CCF- Algorithmic Foundations: Motion Planning for Geometrically Constrained Structures
Smith College, Northampton MA
Investigators
Abstract
Linkage reconfiguration problems underlie modern mathematical investigations in robotics, mechanical design, structural engineering, and bio-geometry, and have the potential of impacting computational biology, especially the problems emerging from modeling protein folding or, more generally, protein flexibility and motion. This proposal focuses on the foundations of motion planning approaches to geometrically constrained structures. The selected problems are part of a long-term program for understanding the combinatorial, rigidity-theoretic, algebraic and algorithmic aspects of a variety of motion planning approaches to geometric reconfiguration questions.

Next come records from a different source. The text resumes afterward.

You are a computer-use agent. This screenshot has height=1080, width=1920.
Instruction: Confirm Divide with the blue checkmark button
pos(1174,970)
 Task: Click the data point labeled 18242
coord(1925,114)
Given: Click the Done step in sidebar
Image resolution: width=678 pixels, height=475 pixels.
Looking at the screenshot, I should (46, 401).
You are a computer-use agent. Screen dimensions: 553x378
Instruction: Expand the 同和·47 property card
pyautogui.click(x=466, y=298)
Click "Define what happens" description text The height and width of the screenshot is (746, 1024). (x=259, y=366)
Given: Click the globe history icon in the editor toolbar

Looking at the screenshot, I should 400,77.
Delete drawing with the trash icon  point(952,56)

It builds upon the PIs' previous work on: (a) applying concepts from Rigidity Theory to 2-dimensional (2D) linkage reconfiguration problems (such as the Carpenter's Rule problem using pointed pseudo-triangulation), (b) Combinatorial Rigidity (generalizations of Pebble Game algorithms for 2D-rigidity to other classes of matroidal sparse graphs, computation of rigid and stressed clusters), (c) motion generation (for pseudo-triangulations in 2D and for complex structures with many loops in 3D), and (d) recent results on finding extremal configurations of revolute jointed robotic manipulators. The proposal aims at developing systematic motion planning approaches, using mathematically proven techniques and exploiting discrete underlying structures of the geometrically constrained systems under investigation. Examples include expansive motions and pseudo-triangulations, motion and reconfiguration for 3D-structures (linkages, panel-and-hinge and polyhedral structures) and reconfigurations of robot arms towards extremal configurations (minima and maxima), together with a theoretical investigation of their 3D workspace.